CFP: Pocockian Moments: A Symposium on the Centenary of J.G.A. Pocock – online, 20-21 May 2024

The voluminous work of the late J. G. A. Pocock (1924-2023) challenged, redefined, and fashioned multiple fields of study, offering successive moments of transformation in scholarship. The book that emerged from Pocock’s doctorate, The Ancient Constitution and the Feudal Law (1957), was a landmark contribution that affirmed the pivotal role of historiography to politics, as he demonstrates in the debates of seventeenth-century England.

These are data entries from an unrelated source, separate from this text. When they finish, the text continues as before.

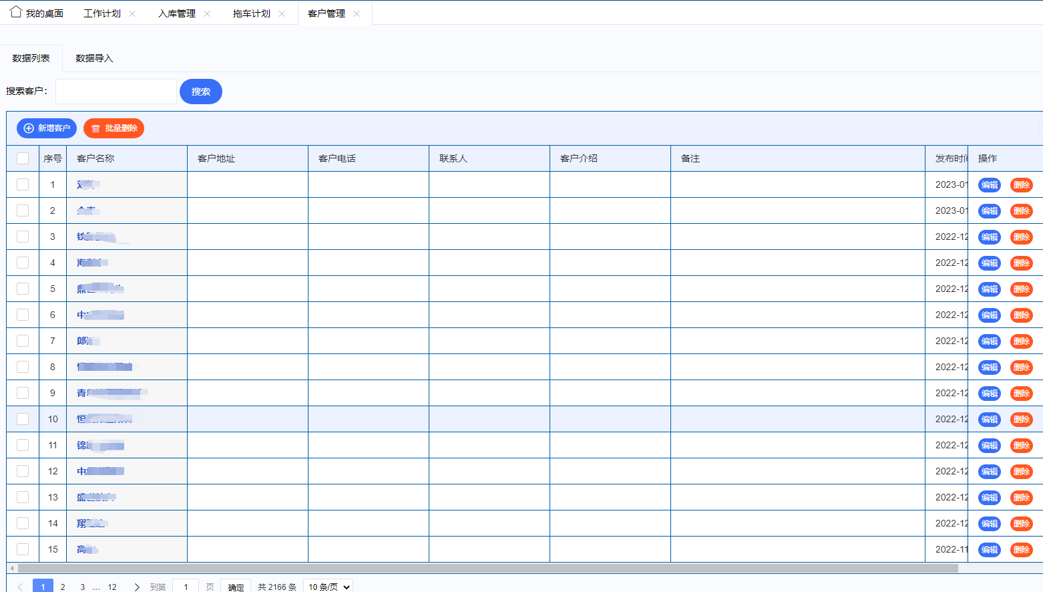This screenshot has height=592, width=1043.
Task: Select the checkbox for row 10
Action: [x=23, y=419]
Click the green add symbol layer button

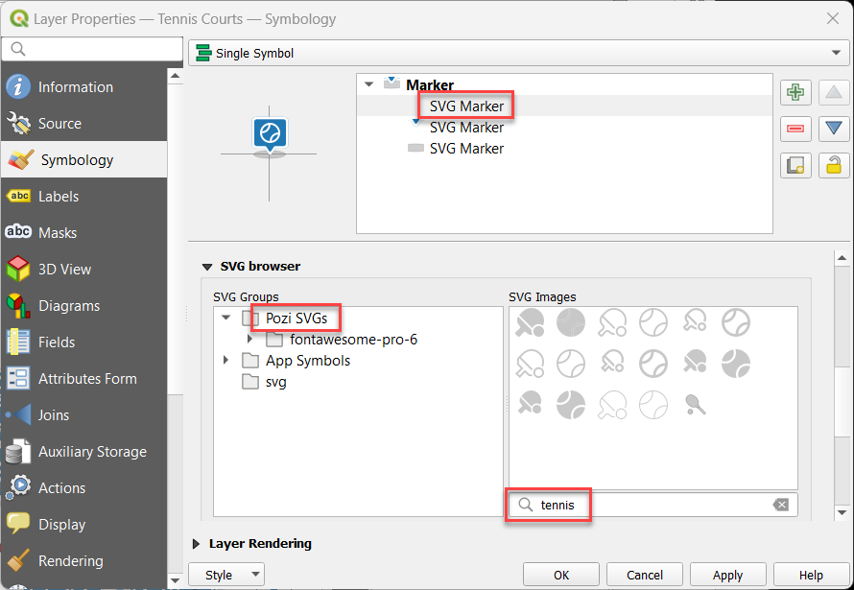tap(794, 92)
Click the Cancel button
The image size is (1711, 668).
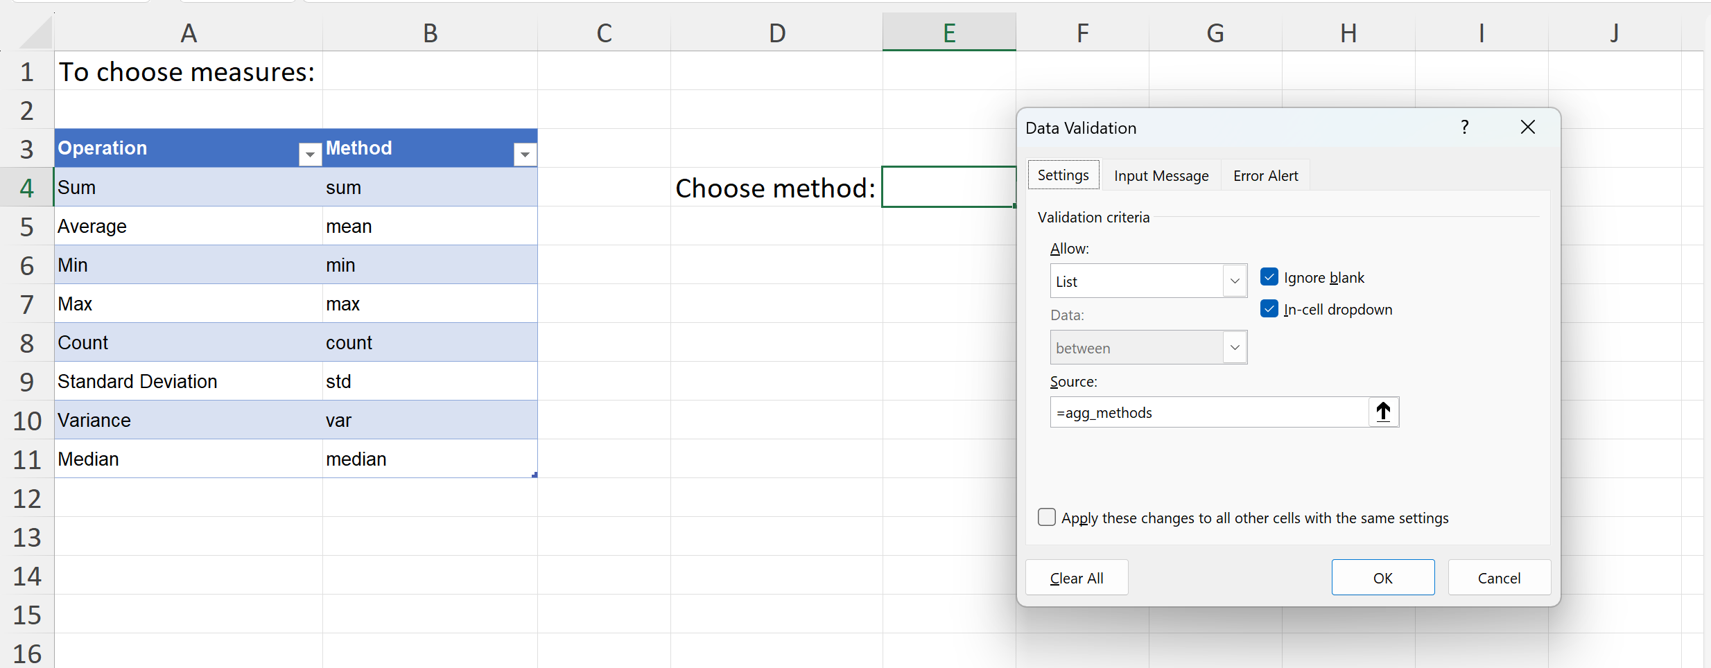pos(1499,578)
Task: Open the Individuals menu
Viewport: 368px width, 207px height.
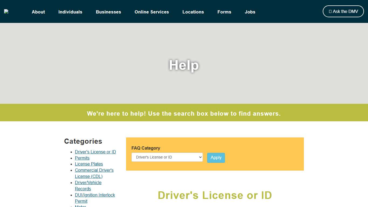Action: click(70, 12)
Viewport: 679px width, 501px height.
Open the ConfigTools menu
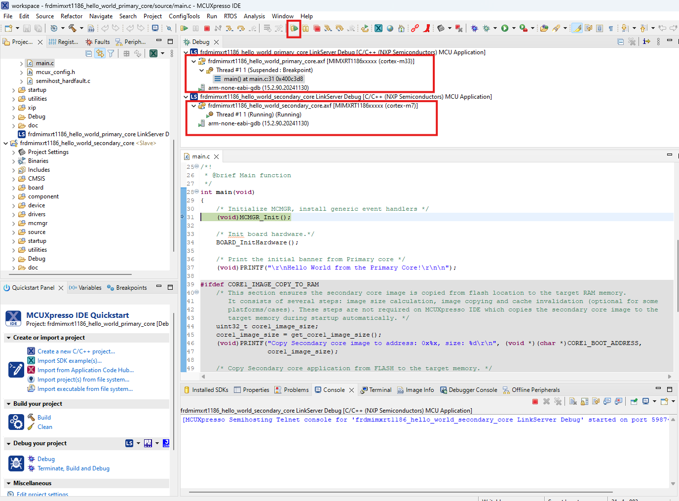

Pocock is perhaps most famous for his theoretical and historical challenge to liberalism and capitalism, most notably in his commanding chef-d’oeuvre on civic humanism, the republican tradition, and political economy, The Machiavellian Moment (1975), a work inextricably tied to the co-creation and development of a contextualist history of political thought as well as a revived interest in republicanism within contemporary political theory. This self-reflexive ‘Cambridge method’ to investigating the past, orientated towards context and sensitive to theory, language, and historicity, has also been associated with Quentin Skinner, John Dunn, Peter Laslett, and others. Pocock’s own contribution was groundbreaking in its scope, but also in its stress on the essential role of temporality in the history of political thinking and its discourse.